WORK ORDER:
Leave out the pictures, and quote exactly the lines running from the one with "Where should I click to: Click the serial" through the last line of the entries below.

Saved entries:
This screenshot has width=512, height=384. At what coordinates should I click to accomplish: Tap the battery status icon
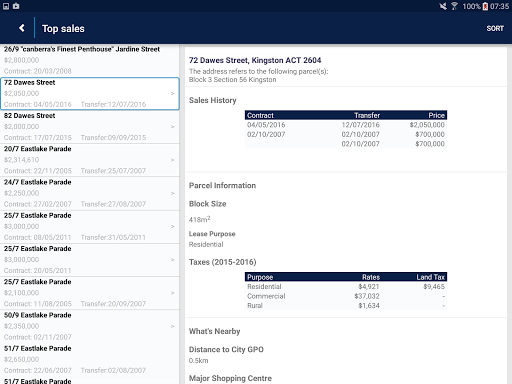485,6
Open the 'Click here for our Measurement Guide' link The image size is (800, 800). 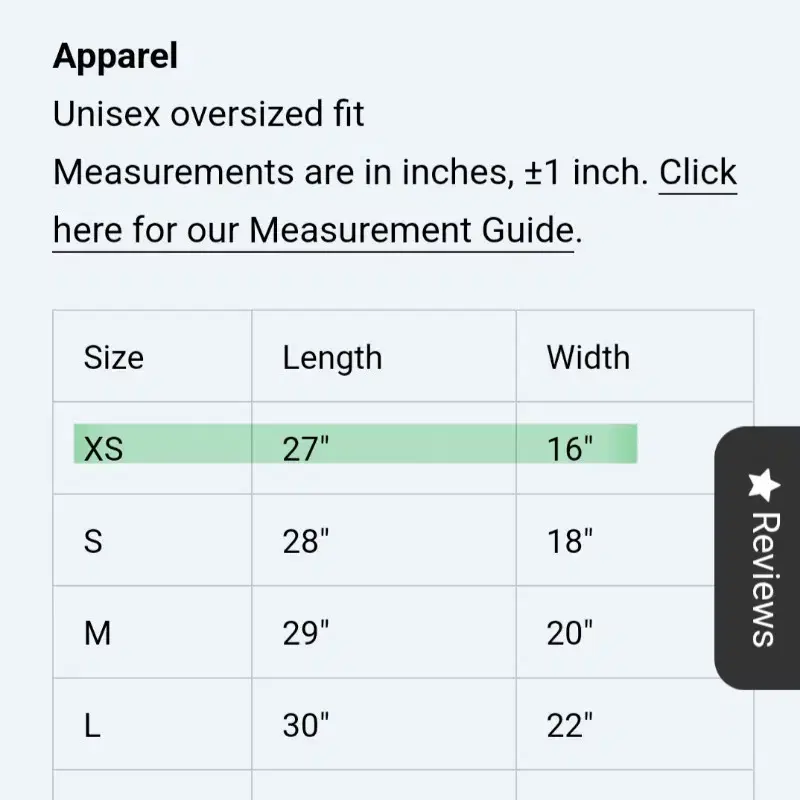pyautogui.click(x=395, y=201)

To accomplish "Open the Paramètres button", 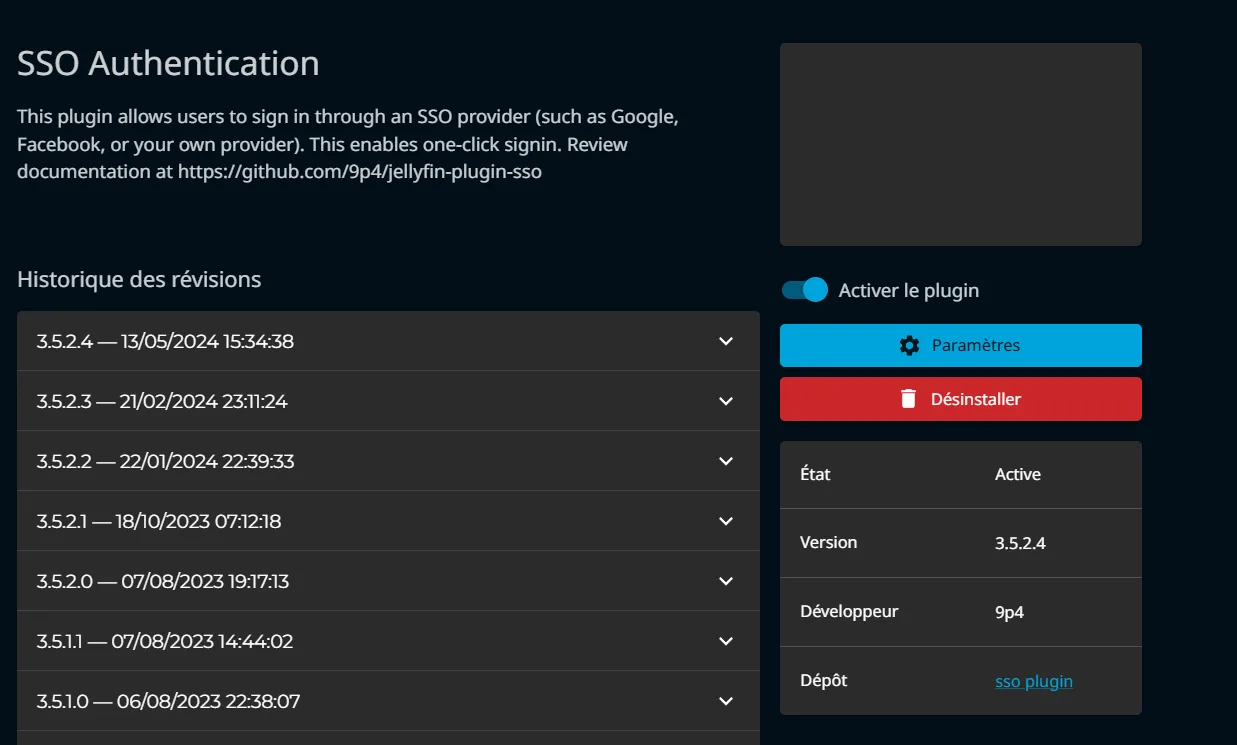I will tap(960, 344).
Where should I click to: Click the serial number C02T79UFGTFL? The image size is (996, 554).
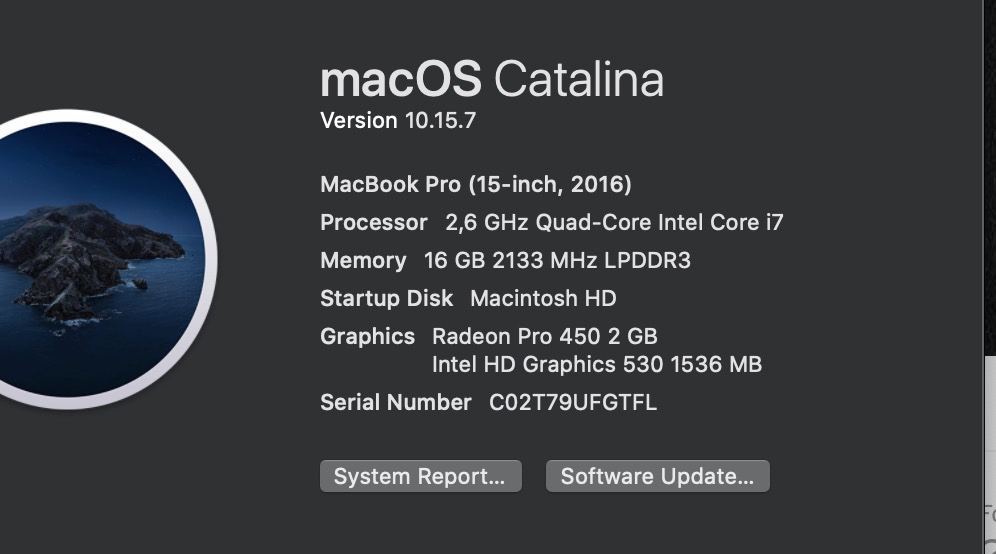[572, 402]
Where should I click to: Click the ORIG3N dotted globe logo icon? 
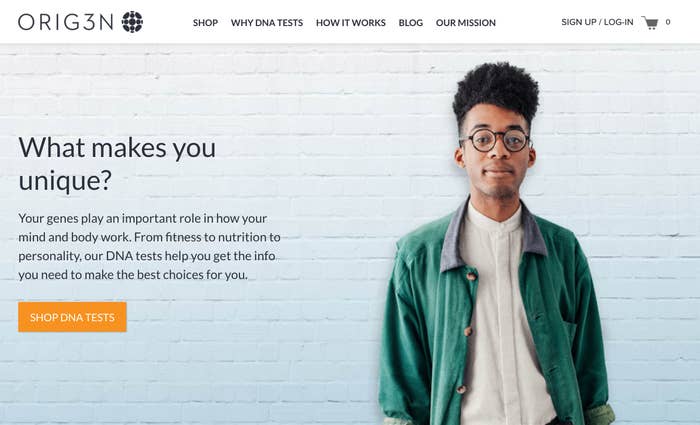point(132,22)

FINISHED EXERCISE:
Where should I click to: Click the serial number C02T79UFGTFL? The image size is (996, 554).
[572, 402]
Where should I click to: Click the ORIG3N dotted globe logo icon? 
point(132,22)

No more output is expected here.